■ Pixel coordinate grounding data
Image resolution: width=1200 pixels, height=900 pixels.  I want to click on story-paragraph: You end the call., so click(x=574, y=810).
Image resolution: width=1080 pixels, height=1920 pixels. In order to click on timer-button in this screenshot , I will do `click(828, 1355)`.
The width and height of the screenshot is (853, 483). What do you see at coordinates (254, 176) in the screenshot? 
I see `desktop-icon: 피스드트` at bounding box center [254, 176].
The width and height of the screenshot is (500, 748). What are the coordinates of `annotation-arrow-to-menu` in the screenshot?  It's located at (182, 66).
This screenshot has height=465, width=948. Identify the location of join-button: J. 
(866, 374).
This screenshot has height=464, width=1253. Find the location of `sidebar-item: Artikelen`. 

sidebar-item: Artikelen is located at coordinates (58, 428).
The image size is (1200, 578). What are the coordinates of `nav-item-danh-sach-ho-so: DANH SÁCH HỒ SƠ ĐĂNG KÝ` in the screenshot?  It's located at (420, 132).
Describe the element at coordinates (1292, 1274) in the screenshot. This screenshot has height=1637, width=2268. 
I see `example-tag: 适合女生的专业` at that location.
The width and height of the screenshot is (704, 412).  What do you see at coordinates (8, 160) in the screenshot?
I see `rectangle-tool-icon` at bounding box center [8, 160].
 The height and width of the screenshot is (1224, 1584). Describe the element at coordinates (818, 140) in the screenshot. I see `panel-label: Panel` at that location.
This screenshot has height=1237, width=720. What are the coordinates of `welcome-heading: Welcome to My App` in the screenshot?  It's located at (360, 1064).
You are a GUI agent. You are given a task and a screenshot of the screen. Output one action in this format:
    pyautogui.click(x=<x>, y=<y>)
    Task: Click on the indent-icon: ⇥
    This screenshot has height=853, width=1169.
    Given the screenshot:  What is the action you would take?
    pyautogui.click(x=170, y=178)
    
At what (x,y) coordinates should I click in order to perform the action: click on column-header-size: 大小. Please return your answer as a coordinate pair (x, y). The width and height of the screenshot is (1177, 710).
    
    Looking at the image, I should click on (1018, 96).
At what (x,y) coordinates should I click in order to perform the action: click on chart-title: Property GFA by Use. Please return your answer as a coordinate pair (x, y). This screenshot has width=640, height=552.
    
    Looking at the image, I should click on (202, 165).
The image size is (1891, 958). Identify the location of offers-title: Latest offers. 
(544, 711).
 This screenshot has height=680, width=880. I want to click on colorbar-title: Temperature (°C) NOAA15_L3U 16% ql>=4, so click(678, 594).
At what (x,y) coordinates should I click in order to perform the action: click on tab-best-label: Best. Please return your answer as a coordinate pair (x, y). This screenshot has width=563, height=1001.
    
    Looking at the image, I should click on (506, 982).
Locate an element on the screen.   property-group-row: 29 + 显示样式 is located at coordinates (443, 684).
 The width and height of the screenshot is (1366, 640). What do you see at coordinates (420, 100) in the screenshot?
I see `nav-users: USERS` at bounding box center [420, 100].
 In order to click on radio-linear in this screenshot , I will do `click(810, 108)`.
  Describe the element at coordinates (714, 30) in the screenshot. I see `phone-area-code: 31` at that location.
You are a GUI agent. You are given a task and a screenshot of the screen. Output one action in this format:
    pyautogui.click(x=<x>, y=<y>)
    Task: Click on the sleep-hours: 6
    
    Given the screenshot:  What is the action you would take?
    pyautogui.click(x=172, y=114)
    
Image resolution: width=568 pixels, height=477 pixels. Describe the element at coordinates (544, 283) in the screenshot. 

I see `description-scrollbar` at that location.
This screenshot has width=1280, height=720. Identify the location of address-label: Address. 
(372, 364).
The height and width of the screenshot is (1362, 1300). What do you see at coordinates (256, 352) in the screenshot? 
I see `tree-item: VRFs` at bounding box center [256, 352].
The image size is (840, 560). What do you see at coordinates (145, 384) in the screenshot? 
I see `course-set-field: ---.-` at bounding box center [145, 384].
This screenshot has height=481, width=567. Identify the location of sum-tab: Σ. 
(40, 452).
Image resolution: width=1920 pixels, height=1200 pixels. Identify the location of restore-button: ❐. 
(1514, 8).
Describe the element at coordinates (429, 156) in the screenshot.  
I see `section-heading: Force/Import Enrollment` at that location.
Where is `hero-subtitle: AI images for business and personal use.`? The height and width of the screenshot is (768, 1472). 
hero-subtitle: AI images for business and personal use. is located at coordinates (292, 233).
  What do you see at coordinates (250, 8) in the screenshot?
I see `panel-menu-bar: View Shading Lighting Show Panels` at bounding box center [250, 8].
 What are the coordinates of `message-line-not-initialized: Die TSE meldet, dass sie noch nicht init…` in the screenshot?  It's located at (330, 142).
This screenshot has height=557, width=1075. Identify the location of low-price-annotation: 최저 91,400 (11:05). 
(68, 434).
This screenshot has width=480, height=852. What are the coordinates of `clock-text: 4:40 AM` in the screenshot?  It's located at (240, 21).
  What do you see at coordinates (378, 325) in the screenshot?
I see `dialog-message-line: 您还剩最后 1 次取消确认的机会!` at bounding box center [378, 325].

■ WHAT TO DO
Return every one of the lines above unchanged.

■ ANSWER FOR THIS EXERCISE
Image resolution: width=1200 pixels, height=900 pixels.  I want to click on story-paragraph: You end the call., so click(x=574, y=810).
Image resolution: width=1080 pixels, height=1920 pixels. In order to click on timer-button in this screenshot , I will do `click(828, 1355)`.
The width and height of the screenshot is (853, 483). What do you see at coordinates (254, 176) in the screenshot? 
I see `desktop-icon: 피스드트` at bounding box center [254, 176].
The width and height of the screenshot is (500, 748). What are the coordinates of `annotation-arrow-to-menu` in the screenshot?  It's located at (182, 66).
This screenshot has height=465, width=948. Identify the location of join-button: J. 
(866, 374).
This screenshot has height=464, width=1253. Find the location of `sidebar-item: Artikelen`. 

sidebar-item: Artikelen is located at coordinates (58, 428).
The image size is (1200, 578). What are the coordinates of `nav-item-danh-sach-ho-so: DANH SÁCH HỒ SƠ ĐĂNG KÝ` in the screenshot?  It's located at (420, 132).
Describe the element at coordinates (1292, 1274) in the screenshot. This screenshot has height=1637, width=2268. 
I see `example-tag: 适合女生的专业` at that location.
The width and height of the screenshot is (704, 412).  What do you see at coordinates (8, 160) in the screenshot?
I see `rectangle-tool-icon` at bounding box center [8, 160].
 The height and width of the screenshot is (1224, 1584). Describe the element at coordinates (818, 140) in the screenshot. I see `panel-label: Panel` at that location.
This screenshot has height=1237, width=720. What are the coordinates of `welcome-heading: Welcome to My App` in the screenshot?  It's located at (360, 1064).
You are a GUI agent. You are given a task and a screenshot of the screen. Output one action in this format:
    pyautogui.click(x=<x>, y=<y>)
    Task: Click on the indent-icon: ⇥
    This screenshot has height=853, width=1169.
    Given the screenshot:  What is the action you would take?
    pyautogui.click(x=170, y=178)
    
At what (x,y) coordinates should I click in order to perform the action: click on column-header-size: 大小. Please return your answer as a coordinate pair (x, y). The width and height of the screenshot is (1177, 710).
    
    Looking at the image, I should click on (1018, 96).
At what (x,y) coordinates should I click in order to perform the action: click on chart-title: Property GFA by Use. Please return your answer as a coordinate pair (x, y). This screenshot has width=640, height=552.
    
    Looking at the image, I should click on (202, 165).
The image size is (1891, 958). Identify the location of offers-title: Latest offers. 
(544, 711).
 This screenshot has height=680, width=880. I want to click on colorbar-title: Temperature (°C) NOAA15_L3U 16% ql>=4, so click(678, 594).
At what (x,y) coordinates should I click in order to perform the action: click on tab-best-label: Best. Please return your answer as a coordinate pair (x, y). This screenshot has width=563, height=1001.
    
    Looking at the image, I should click on (506, 982).
Locate an element on the screen.   property-group-row: 29 + 显示样式 is located at coordinates (443, 684).
 The width and height of the screenshot is (1366, 640). What do you see at coordinates (420, 100) in the screenshot?
I see `nav-users: USERS` at bounding box center [420, 100].
 In order to click on radio-linear in this screenshot , I will do `click(810, 108)`.
  Describe the element at coordinates (714, 30) in the screenshot. I see `phone-area-code: 31` at that location.
You are a GUI agent. You are given a task and a screenshot of the screen. Output one action in this format:
    pyautogui.click(x=<x>, y=<y>)
    Task: Click on the sleep-hours: 6
    
    Given the screenshot:  What is the action you would take?
    pyautogui.click(x=172, y=114)
    
Image resolution: width=568 pixels, height=477 pixels. Describe the element at coordinates (544, 283) in the screenshot. 

I see `description-scrollbar` at that location.
This screenshot has width=1280, height=720. Identify the location of address-label: Address. 
(372, 364).
The height and width of the screenshot is (1362, 1300). What do you see at coordinates (256, 352) in the screenshot? 
I see `tree-item: VRFs` at bounding box center [256, 352].
The image size is (840, 560). What do you see at coordinates (145, 384) in the screenshot? 
I see `course-set-field: ---.-` at bounding box center [145, 384].
This screenshot has height=481, width=567. Identify the location of sum-tab: Σ. 
(40, 452).
Image resolution: width=1920 pixels, height=1200 pixels. Identify the location of restore-button: ❐. 
(1514, 8).
Describe the element at coordinates (429, 156) in the screenshot.  
I see `section-heading: Force/Import Enrollment` at that location.
Where is `hero-subtitle: AI images for business and personal use.`? The height and width of the screenshot is (768, 1472). 
hero-subtitle: AI images for business and personal use. is located at coordinates (292, 233).
  What do you see at coordinates (250, 8) in the screenshot?
I see `panel-menu-bar: View Shading Lighting Show Panels` at bounding box center [250, 8].
 What are the coordinates of `message-line-not-initialized: Die TSE meldet, dass sie noch nicht init…` in the screenshot?  It's located at (330, 142).
This screenshot has height=557, width=1075. Identify the location of low-price-annotation: 최저 91,400 (11:05). 
(68, 434).
This screenshot has width=480, height=852. What are the coordinates of `clock-text: 4:40 AM` in the screenshot?  It's located at (240, 21).
  What do you see at coordinates (378, 325) in the screenshot?
I see `dialog-message-line: 您还剩最后 1 次取消确认的机会!` at bounding box center [378, 325].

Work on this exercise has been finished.